(Source data)
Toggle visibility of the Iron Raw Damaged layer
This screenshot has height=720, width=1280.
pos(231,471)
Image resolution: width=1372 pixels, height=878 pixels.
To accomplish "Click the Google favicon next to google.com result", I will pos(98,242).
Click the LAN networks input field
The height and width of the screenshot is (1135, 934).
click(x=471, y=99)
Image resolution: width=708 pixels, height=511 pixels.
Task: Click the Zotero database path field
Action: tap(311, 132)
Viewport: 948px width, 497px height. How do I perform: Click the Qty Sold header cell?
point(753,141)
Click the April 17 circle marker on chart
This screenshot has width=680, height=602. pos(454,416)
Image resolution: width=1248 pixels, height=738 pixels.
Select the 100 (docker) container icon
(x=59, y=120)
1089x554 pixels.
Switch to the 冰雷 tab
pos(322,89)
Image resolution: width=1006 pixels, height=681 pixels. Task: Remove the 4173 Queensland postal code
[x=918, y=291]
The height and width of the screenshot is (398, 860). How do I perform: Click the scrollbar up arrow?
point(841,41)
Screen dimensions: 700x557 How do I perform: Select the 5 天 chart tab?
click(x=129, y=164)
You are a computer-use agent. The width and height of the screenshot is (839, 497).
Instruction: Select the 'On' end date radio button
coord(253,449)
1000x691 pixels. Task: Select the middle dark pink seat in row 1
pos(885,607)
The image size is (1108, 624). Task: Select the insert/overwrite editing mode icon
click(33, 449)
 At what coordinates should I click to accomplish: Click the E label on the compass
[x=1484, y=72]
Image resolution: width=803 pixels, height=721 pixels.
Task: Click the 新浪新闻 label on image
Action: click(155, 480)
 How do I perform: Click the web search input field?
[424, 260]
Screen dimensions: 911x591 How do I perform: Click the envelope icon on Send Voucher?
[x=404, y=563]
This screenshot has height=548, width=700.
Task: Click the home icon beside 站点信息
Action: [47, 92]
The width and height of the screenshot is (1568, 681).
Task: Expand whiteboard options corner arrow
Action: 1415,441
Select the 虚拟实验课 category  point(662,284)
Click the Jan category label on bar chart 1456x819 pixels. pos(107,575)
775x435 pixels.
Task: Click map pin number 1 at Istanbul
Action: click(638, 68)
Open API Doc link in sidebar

» WHAT NEEDS TO BE DONE
Having read the entries above, set each one down again exactly.

» SOLVED EXERCISE
Toggle visibility of the Iron Raw Damaged layer
This screenshot has height=720, width=1280.
pos(231,471)
Image resolution: width=1372 pixels, height=878 pixels.
To accomplish "Click the Google favicon next to google.com result", I will pos(98,242).
Click the LAN networks input field
The height and width of the screenshot is (1135, 934).
click(x=471, y=99)
Image resolution: width=708 pixels, height=511 pixels.
Task: Click the Zotero database path field
Action: tap(311, 132)
Viewport: 948px width, 497px height. How do I perform: Click the Qty Sold header cell?
point(753,141)
Click the April 17 circle marker on chart
This screenshot has width=680, height=602. pos(454,416)
Image resolution: width=1248 pixels, height=738 pixels.
Select the 100 (docker) container icon
(x=59, y=120)
1089x554 pixels.
Switch to the 冰雷 tab
pos(322,89)
Image resolution: width=1006 pixels, height=681 pixels. Task: Remove the 4173 Queensland postal code
[x=918, y=291]
The height and width of the screenshot is (398, 860). How do I perform: Click the scrollbar up arrow?
point(841,41)
Screen dimensions: 700x557 How do I perform: Select the 5 天 chart tab?
click(x=129, y=164)
You are a computer-use agent. The width and height of the screenshot is (839, 497).
Instruction: Select the 'On' end date radio button
coord(253,449)
1000x691 pixels. Task: Select the middle dark pink seat in row 1
pos(885,607)
The image size is (1108, 624). Task: Select the insert/overwrite editing mode icon
click(33, 449)
 At what coordinates should I click to accomplish: Click the E label on the compass
[x=1484, y=72]
Image resolution: width=803 pixels, height=721 pixels.
Task: Click the 新浪新闻 label on image
Action: click(155, 480)
 How do I perform: Click the web search input field?
[424, 260]
Screen dimensions: 911x591 How do I perform: Click the envelope icon on Send Voucher?
[x=404, y=563]
This screenshot has height=548, width=700.
Task: Click the home icon beside 站点信息
Action: [47, 92]
The width and height of the screenshot is (1568, 681).
Task: Expand whiteboard options corner arrow
Action: 1415,441
Select the 虚拟实验课 category  point(662,284)
Click the Jan category label on bar chart 1456x819 pixels. pos(107,575)
775x435 pixels.
Task: Click map pin number 1 at Istanbul
Action: click(638, 68)
Open API Doc link in sidebar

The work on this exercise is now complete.